Exercise task: Format every line of the listing below as a Markdown table with the columns "Row" and "Listing line," numbering the rows in order and omitting blank lines.

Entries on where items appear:
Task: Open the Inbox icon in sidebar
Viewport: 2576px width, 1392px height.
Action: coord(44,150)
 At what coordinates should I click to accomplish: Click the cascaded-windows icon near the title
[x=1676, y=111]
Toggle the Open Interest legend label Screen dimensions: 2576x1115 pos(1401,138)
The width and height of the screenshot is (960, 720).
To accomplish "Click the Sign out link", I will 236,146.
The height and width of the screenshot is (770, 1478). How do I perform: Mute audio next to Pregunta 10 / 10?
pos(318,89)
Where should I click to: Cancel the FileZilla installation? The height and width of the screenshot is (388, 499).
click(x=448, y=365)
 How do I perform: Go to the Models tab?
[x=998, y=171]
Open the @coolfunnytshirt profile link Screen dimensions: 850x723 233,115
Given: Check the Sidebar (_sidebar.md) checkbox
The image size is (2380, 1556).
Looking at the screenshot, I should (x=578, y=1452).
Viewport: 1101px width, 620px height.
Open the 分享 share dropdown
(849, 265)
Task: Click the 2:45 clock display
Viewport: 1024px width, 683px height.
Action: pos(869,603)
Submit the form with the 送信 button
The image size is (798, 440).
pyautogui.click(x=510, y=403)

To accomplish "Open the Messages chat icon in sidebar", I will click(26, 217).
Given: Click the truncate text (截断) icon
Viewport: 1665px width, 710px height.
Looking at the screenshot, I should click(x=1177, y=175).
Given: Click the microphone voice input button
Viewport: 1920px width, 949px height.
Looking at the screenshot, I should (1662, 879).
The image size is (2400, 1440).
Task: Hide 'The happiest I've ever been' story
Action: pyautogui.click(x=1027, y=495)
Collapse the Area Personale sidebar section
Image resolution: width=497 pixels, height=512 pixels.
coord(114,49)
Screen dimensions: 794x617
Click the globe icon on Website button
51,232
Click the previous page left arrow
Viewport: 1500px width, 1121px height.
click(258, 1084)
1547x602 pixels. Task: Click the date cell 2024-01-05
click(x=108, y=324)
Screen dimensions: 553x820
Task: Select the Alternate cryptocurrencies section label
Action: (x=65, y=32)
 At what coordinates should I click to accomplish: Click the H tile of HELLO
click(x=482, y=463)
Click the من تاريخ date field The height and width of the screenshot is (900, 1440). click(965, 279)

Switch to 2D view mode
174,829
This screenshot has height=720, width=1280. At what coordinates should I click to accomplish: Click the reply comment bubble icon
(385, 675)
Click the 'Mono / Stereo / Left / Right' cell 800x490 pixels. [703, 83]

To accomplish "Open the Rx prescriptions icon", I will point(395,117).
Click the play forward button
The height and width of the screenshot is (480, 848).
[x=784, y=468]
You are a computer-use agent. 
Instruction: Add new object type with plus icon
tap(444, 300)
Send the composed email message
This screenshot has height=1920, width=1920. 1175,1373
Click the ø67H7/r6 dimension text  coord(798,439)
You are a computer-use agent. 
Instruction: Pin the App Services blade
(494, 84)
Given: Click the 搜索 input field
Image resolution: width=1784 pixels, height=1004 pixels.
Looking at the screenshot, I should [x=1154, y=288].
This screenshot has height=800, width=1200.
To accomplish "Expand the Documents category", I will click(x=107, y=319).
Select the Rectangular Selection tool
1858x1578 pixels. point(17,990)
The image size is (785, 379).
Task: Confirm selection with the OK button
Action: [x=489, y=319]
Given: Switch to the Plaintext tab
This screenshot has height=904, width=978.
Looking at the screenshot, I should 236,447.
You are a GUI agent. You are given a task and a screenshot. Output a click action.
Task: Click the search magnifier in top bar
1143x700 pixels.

Worked answer:
| Row | Listing line |
|---|---|
| 1 | Task: Open the Inbox icon in sidebar |
| 2 | Viewport: 2576px width, 1392px height. |
| 3 | Action: coord(44,150) |
| 4 |  At what coordinates should I click to accomplish: Click the cascaded-windows icon near the title |
| 5 | [x=1676, y=111] |
| 6 | Toggle the Open Interest legend label Screen dimensions: 2576x1115 pos(1401,138) |
| 7 | The width and height of the screenshot is (960, 720). |
| 8 | To accomplish "Click the Sign out link", I will 236,146. |
| 9 | The height and width of the screenshot is (770, 1478). How do I perform: Mute audio next to Pregunta 10 / 10? |
| 10 | pos(318,89) |
| 11 | Where should I click to: Cancel the FileZilla installation? The height and width of the screenshot is (388, 499). |
| 12 | click(x=448, y=365) |
| 13 |  How do I perform: Go to the Models tab? |
| 14 | [x=998, y=171] |
| 15 | Open the @coolfunnytshirt profile link Screen dimensions: 850x723 233,115 |
| 16 | Given: Check the Sidebar (_sidebar.md) checkbox |
| 17 | The image size is (2380, 1556). |
| 18 | Looking at the screenshot, I should (x=578, y=1452). |
| 19 | Viewport: 1101px width, 620px height. |
| 20 | Open the 分享 share dropdown |
| 21 | (849, 265) |
| 22 | Task: Click the 2:45 clock display |
| 23 | Viewport: 1024px width, 683px height. |
| 24 | Action: pos(869,603) |
| 25 | Submit the form with the 送信 button |
| 26 | The image size is (798, 440). |
| 27 | pyautogui.click(x=510, y=403) |
| 28 | To accomplish "Open the Messages chat icon in sidebar", I will click(26, 217). |
| 29 | Given: Click the truncate text (截断) icon |
| 30 | Viewport: 1665px width, 710px height. |
| 31 | Looking at the screenshot, I should click(x=1177, y=175). |
| 32 | Given: Click the microphone voice input button |
| 33 | Viewport: 1920px width, 949px height. |
| 34 | Looking at the screenshot, I should (1662, 879). |
| 35 | The image size is (2400, 1440). |
| 36 | Task: Hide 'The happiest I've ever been' story |
| 37 | Action: pyautogui.click(x=1027, y=495) |
| 38 | Collapse the Area Personale sidebar section |
| 39 | Image resolution: width=497 pixels, height=512 pixels. |
| 40 | coord(114,49) |
| 41 | Screen dimensions: 794x617 |
| 42 | Click the globe icon on Website button |
| 43 | 51,232 |
| 44 | Click the previous page left arrow |
| 45 | Viewport: 1500px width, 1121px height. |
| 46 | click(258, 1084) |
| 47 | 1547x602 pixels. Task: Click the date cell 2024-01-05 |
| 48 | click(x=108, y=324) |
| 49 | Screen dimensions: 553x820 |
| 50 | Task: Select the Alternate cryptocurrencies section label |
| 51 | Action: (x=65, y=32) |
| 52 |  At what coordinates should I click to accomplish: Click the H tile of HELLO |
| 53 | click(x=482, y=463) |
| 54 | Click the من تاريخ date field The height and width of the screenshot is (900, 1440). click(965, 279) |
| 55 | Switch to 2D view mode |
| 56 | 174,829 |
| 57 | This screenshot has height=720, width=1280. At what coordinates should I click to accomplish: Click the reply comment bubble icon |
| 58 | (385, 675) |
| 59 | Click the 'Mono / Stereo / Left / Right' cell 800x490 pixels. [703, 83] |
| 60 | To accomplish "Open the Rx prescriptions icon", I will point(395,117). |
| 61 | Click the play forward button |
| 62 | The height and width of the screenshot is (480, 848). |
| 63 | [x=784, y=468] |
| 64 | You are a computer-use agent.  |
| 65 | Instruction: Add new object type with plus icon |
| 66 | tap(444, 300) |
| 67 | Send the composed email message |
| 68 | This screenshot has height=1920, width=1920. 1175,1373 |
| 69 | Click the ø67H7/r6 dimension text  coord(798,439) |
| 70 | You are a computer-use agent.  |
| 71 | Instruction: Pin the App Services blade |
| 72 | (494, 84) |
| 73 | Given: Click the 搜索 input field |
| 74 | Image resolution: width=1784 pixels, height=1004 pixels. |
| 75 | Looking at the screenshot, I should [x=1154, y=288]. |
| 76 | This screenshot has height=800, width=1200. |
| 77 | To accomplish "Expand the Documents category", I will click(x=107, y=319). |
| 78 | Select the Rectangular Selection tool |
| 79 | 1858x1578 pixels. point(17,990) |
| 80 | The image size is (785, 379). |
| 81 | Task: Confirm selection with the OK button |
| 82 | Action: [x=489, y=319] |
| 83 | Given: Switch to the Plaintext tab |
| 84 | This screenshot has height=904, width=978. |
| 85 | Looking at the screenshot, I should 236,447. |
| 86 | You are a GUI agent. You are given a task and a screenshot. Output a click action. |
| 87 | Task: Click the search magnifier in top bar |
| 88 | 1143x700 pixels. |